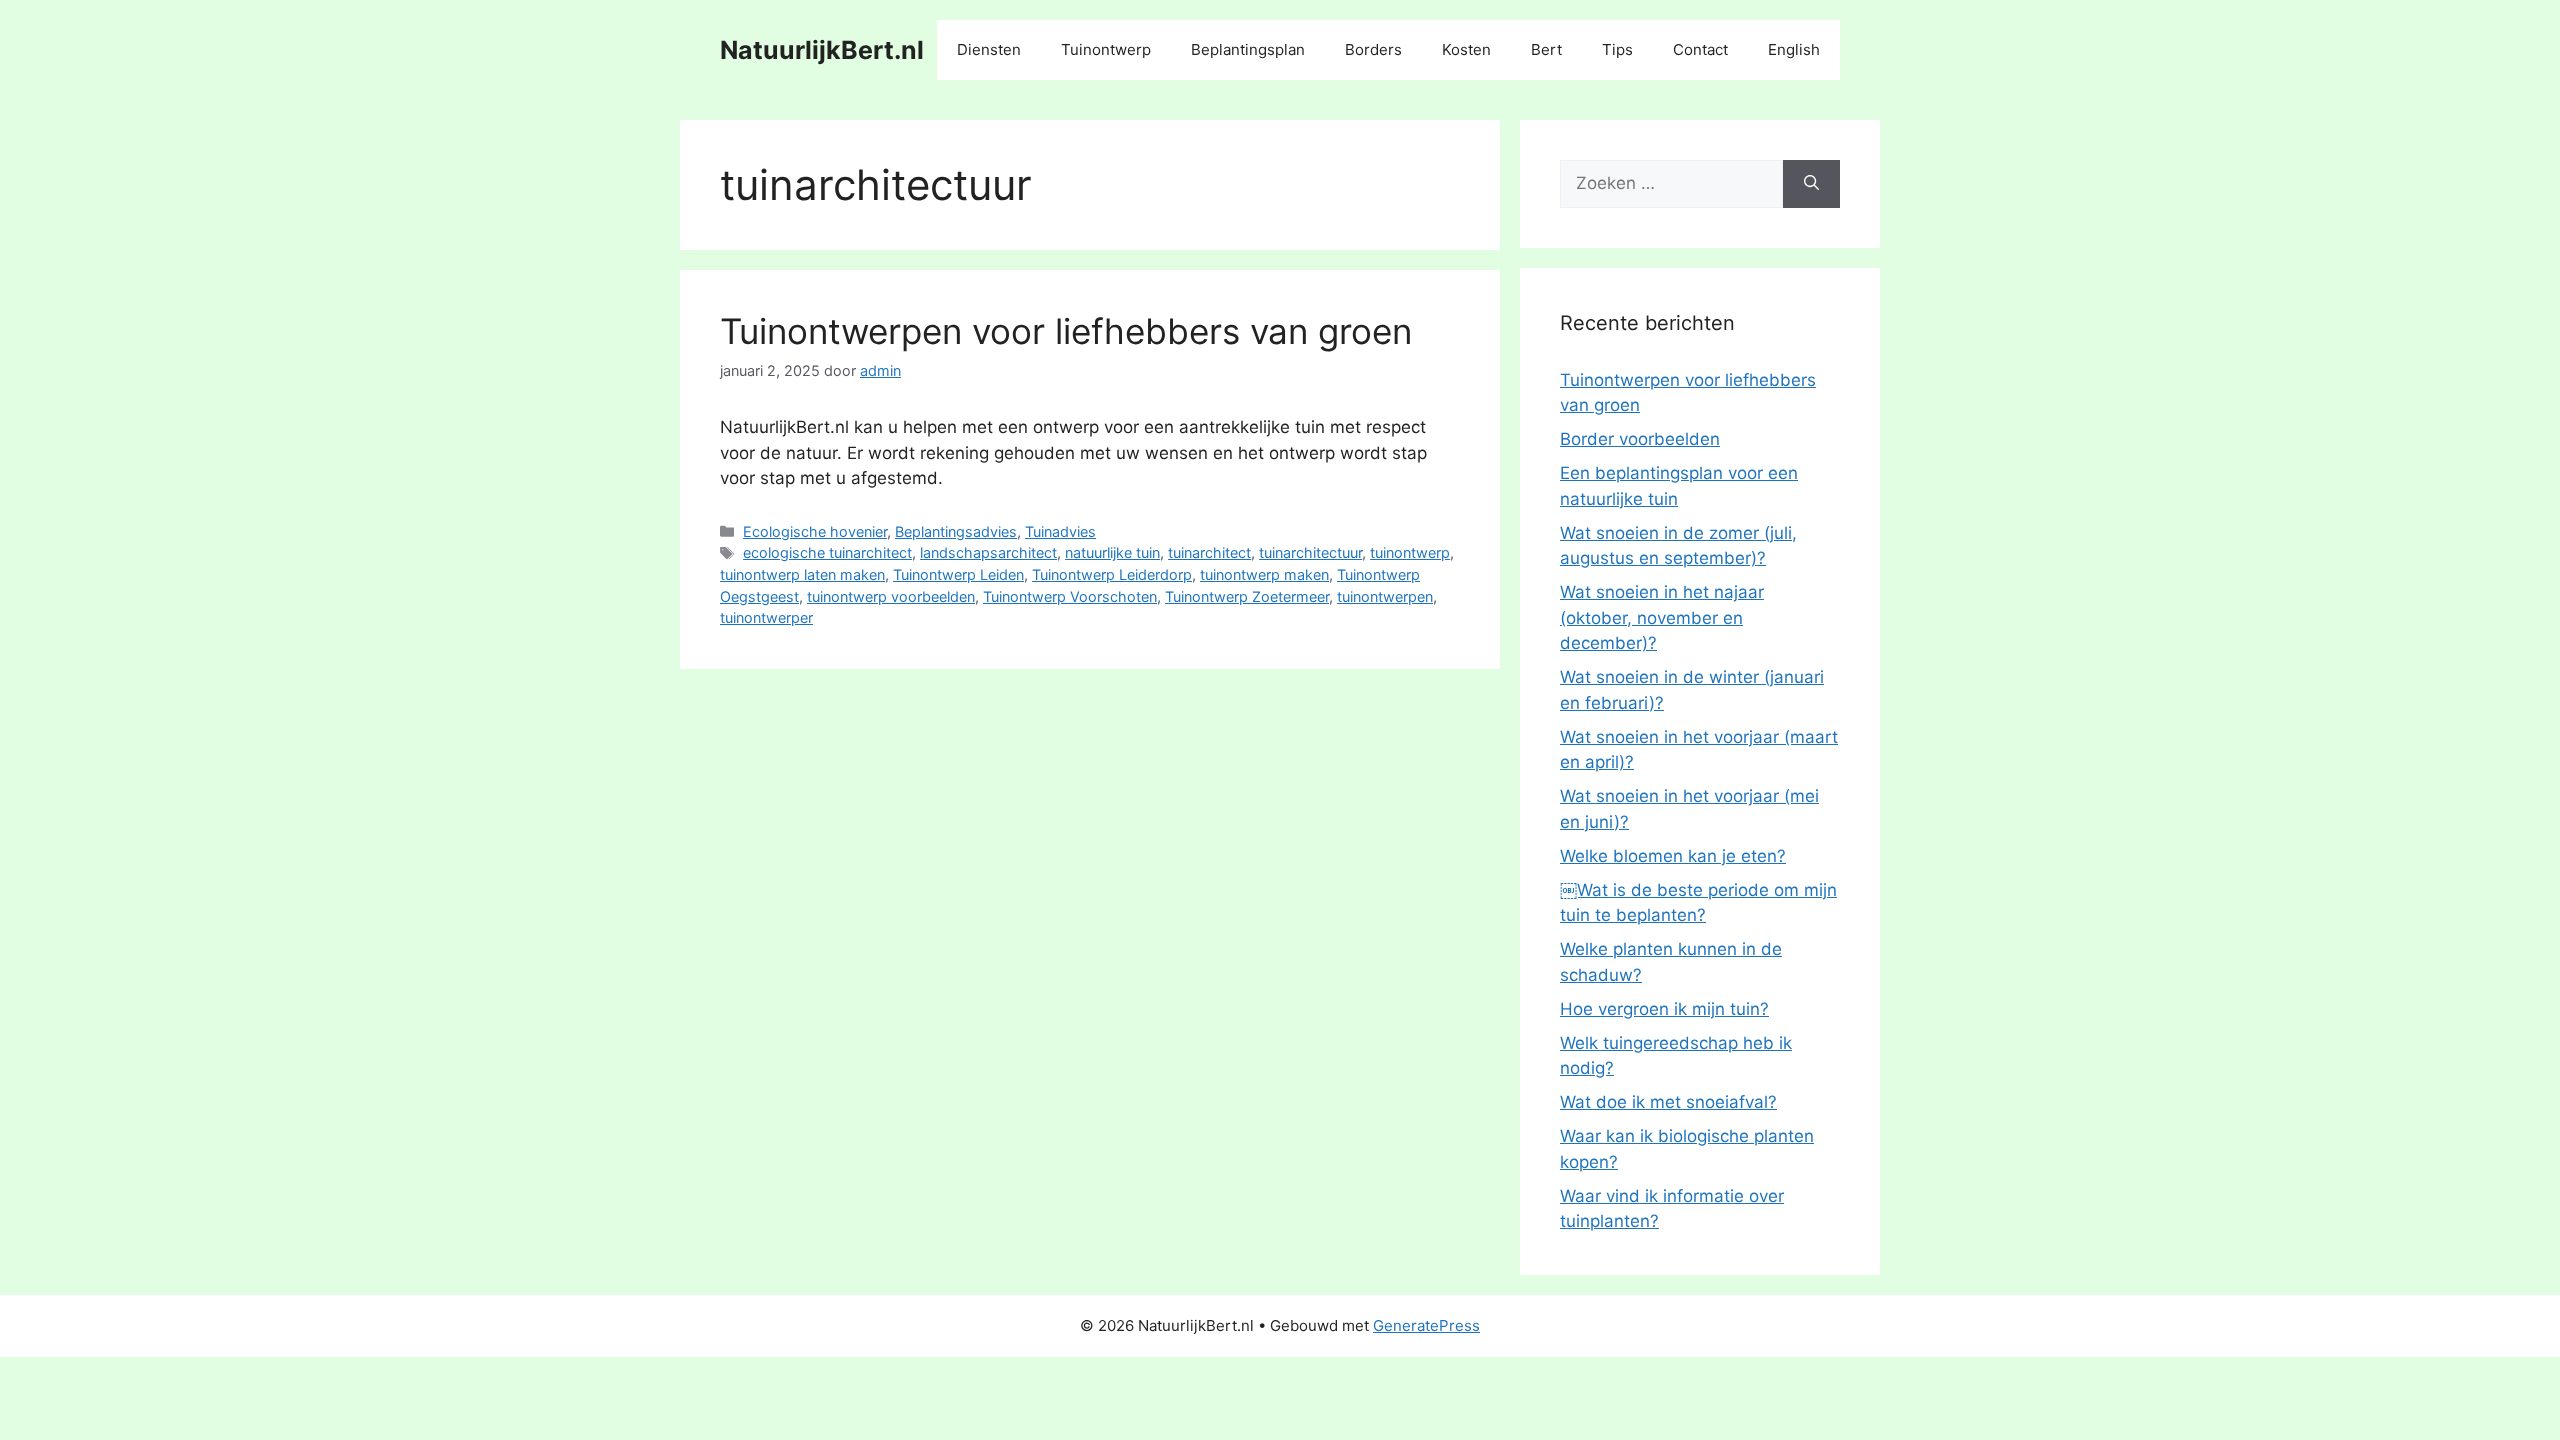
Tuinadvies (1060, 531)
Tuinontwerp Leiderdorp (1112, 574)
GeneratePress (1426, 1325)
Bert (1546, 49)
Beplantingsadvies (956, 531)
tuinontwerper (766, 617)
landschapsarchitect (988, 552)
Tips (1617, 49)
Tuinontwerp (1106, 49)
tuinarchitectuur (1310, 552)
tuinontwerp (1410, 552)
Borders (1373, 49)
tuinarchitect (1209, 552)
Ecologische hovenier (815, 531)
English (1794, 49)
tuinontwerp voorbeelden (891, 596)
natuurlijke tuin (1112, 552)
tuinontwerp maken (1264, 574)
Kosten (1466, 49)
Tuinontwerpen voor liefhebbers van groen (1066, 331)
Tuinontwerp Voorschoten (1070, 596)
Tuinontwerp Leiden (958, 574)
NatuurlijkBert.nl (822, 50)
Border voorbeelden (1640, 439)
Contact (1700, 49)
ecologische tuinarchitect (827, 552)
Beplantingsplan (1248, 49)
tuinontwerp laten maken (802, 574)
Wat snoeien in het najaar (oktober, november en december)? (1662, 617)
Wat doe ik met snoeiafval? (1668, 1102)
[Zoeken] (1811, 184)
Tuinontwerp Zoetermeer (1247, 596)
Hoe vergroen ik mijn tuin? (1664, 1009)
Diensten (989, 49)
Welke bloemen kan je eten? (1673, 856)
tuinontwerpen (1385, 596)
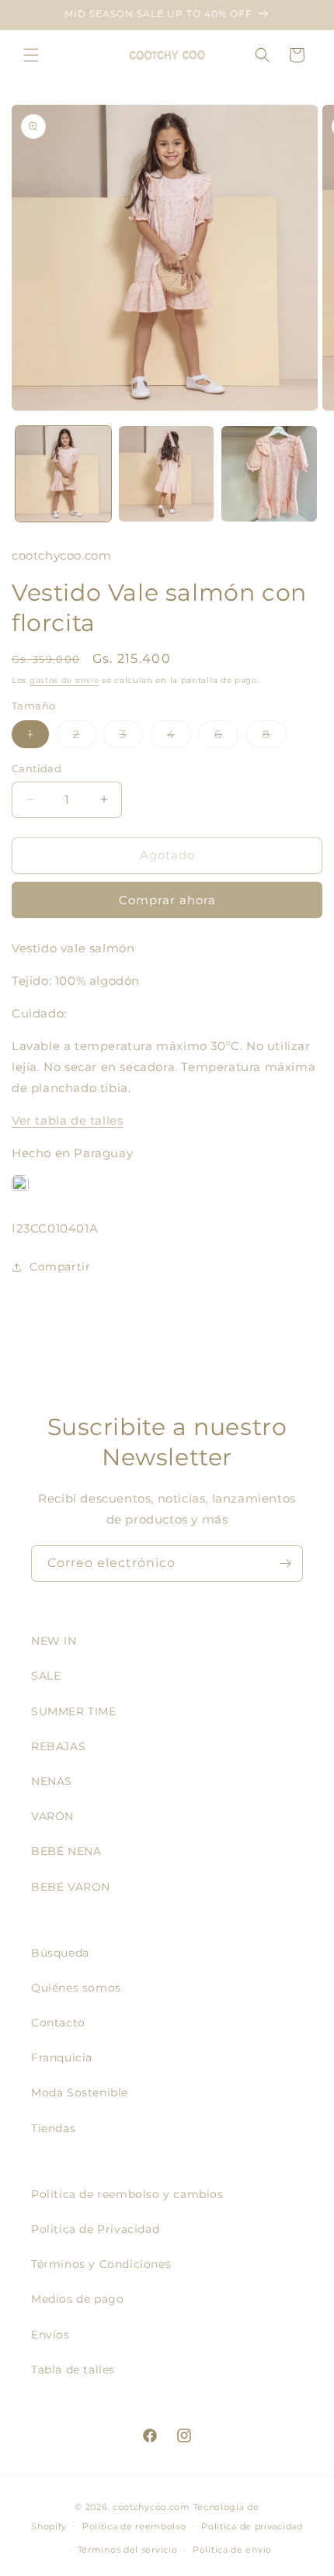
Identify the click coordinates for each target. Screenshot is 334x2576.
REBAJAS (58, 1746)
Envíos (50, 2335)
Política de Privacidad (95, 2229)
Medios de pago (77, 2299)
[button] (31, 55)
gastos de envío (64, 680)
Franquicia (61, 2058)
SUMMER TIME (74, 1711)
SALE (46, 1676)
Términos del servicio (128, 2549)
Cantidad (36, 768)
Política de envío (232, 2549)
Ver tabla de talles (67, 1120)
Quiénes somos (76, 1988)
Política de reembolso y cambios (127, 2194)
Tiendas (53, 2128)
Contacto (58, 2023)
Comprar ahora (167, 900)
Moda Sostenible (79, 2092)
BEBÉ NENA (66, 1851)
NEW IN (54, 1641)
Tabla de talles (73, 2370)
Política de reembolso (134, 2526)
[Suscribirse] (285, 1563)
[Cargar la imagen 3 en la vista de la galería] (269, 474)
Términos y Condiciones (101, 2264)
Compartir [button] (60, 1267)
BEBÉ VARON (70, 1887)
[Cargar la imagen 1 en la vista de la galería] (63, 474)
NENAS (51, 1781)
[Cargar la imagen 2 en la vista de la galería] (166, 474)
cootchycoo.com (151, 2506)
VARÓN (52, 1816)
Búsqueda (60, 1953)
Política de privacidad (251, 2526)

▶ EXERCISE GOAL
Some lines above may contain the string "reembolso". State how many of them the records have, and nothing more.

▶ RESPONSE TO THIS EXERCISE
2